Hi everyone! I´m working on doing differential fuzzers to compare concrete-ml and scikit, I have a question about how big the difference can be, for example, running the following code:
import numpy as np
import sys
import atheris
from sklearn.linear_model import GammaRegressor as SklearnGammaRegressor
from sklearn.linear_model import PoissonRegressor as SklearnPoissonRegressor
from sklearn.linear_model import TweedieRegressor as SklearnTweedieRegressor
from sklearn.model_selection import train_test_split
from concrete.ml.sklearn import GammaRegressor as ConcreteGammaRegressor
from concrete.ml.sklearn import PoissonRegressor as ConcretePoissonRegressor
from concrete.ml.sklearn import TweedieRegressor as ConcreteTweedieRegressor
# Split the data-set into a train and test set,
# each set is split into input and result.
train_data, test_data, x_train_data, x_test_data = train_test_split(**dataset, x, test_size=0.2, random_state=42)
def compare_models(input_bytes):
fdp = atheris.FuzzedDataProvider(input_bytes)
data = [fdp.ConsumeFloatListInRange(74, 0.0, 1.0) for _ in range(15)]
# Instantiate the models
sklearn_glm = SklearnGammaRegressor(**init_parameters)
concrete_glm = ConcreteGammaRegressor(**init_parameters)
# Fit the models
sklearn_glm.fit(**fit_parameters)
concrete_glm.fit(**fit_parameters)
# Compute the predictions using sklearn (floating points, in the clear)
sklearn_predictions = sklearn_glm.predict(data)
# Compute the predictions using COncrete-ML (in FHE)

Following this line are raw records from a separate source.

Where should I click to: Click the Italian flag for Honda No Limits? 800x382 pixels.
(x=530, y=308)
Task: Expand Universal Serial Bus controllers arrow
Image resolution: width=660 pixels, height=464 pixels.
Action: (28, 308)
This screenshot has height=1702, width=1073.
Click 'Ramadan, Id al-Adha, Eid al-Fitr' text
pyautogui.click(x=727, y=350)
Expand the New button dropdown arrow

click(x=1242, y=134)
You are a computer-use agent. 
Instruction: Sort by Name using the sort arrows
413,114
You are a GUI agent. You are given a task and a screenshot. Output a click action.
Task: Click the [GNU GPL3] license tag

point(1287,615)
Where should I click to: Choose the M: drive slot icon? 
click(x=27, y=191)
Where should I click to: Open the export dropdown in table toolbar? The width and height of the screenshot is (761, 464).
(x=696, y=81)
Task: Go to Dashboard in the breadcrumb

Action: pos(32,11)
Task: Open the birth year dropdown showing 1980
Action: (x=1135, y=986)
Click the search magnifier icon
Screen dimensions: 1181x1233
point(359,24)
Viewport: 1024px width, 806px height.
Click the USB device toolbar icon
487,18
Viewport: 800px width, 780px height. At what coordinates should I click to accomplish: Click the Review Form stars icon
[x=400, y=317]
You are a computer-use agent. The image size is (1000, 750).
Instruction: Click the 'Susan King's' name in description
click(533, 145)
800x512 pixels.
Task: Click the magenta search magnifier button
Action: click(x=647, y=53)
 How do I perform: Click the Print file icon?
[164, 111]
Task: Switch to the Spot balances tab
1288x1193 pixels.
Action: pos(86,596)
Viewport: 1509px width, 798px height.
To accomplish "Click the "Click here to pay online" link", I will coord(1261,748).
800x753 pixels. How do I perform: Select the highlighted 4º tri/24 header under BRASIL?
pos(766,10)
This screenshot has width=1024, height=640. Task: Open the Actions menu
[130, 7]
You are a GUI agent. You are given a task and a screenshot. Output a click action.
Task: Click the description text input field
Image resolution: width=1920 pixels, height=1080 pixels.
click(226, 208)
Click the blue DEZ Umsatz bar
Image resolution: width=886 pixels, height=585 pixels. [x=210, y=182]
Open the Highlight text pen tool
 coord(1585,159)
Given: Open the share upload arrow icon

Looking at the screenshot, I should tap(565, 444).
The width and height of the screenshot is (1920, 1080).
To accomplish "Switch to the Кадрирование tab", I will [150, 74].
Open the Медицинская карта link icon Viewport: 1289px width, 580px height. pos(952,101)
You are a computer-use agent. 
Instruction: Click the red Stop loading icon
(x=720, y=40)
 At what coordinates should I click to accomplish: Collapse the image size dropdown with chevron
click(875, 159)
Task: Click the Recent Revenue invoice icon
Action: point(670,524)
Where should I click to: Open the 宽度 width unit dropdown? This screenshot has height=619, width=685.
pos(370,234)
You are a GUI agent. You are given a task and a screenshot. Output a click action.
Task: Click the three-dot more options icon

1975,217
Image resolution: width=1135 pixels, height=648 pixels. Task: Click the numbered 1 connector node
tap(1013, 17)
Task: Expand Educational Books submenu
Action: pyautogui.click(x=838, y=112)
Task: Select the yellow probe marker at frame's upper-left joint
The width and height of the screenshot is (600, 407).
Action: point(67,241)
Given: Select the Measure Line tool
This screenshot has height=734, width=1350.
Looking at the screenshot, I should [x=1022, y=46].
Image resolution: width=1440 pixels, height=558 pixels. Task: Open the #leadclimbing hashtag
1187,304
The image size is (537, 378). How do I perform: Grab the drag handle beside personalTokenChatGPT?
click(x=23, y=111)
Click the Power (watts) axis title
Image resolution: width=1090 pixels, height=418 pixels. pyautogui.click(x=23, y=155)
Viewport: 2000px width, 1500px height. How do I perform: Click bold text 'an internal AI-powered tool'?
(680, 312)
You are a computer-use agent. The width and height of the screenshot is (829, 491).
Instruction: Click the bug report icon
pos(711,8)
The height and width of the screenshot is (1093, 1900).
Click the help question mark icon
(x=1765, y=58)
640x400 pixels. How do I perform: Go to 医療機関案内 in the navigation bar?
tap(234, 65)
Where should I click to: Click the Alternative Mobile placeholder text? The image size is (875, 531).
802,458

concrete_predictions = concrete_glm.predict(
data,
execute_in_fhe=True,
).flatten()
print(sklearn_predictions)
print(concrete_predictions)
assert np.allclose(sklearn_predictions, concrete_predictions, atol=1), f"Error: The predictions are different, scikit prediction {sklearn_predictions}; concrete prediction {concrete_predictions}"
atheris.Setup(sys.argv, compare_models)
atheris.Fuzz()
When comparing the results, I set a difference of 1 (provisory), but the results difference is a lot smaller, as an example this two:
sklearn_predictions= [0.01807652 0.01807652 0.01807652 0.01807652 0.01807652 0.01807652
0.01807652 0.01807652 0.01807652 0.01807652 0.01807652 0.01807652
0.01807652 0.01807652 0.01807652]
concrete_predictions= [0.01808741 0.01808741 0.01808741 0.01808741 0.01808741 0.01808741
0.01808741 0.01808741 0.01808741 0.01808741 0.01808741 0.01808741
0.01808741 0.01808741 0.01808741]
can you guide me a little on how big the difference has to be considered valid?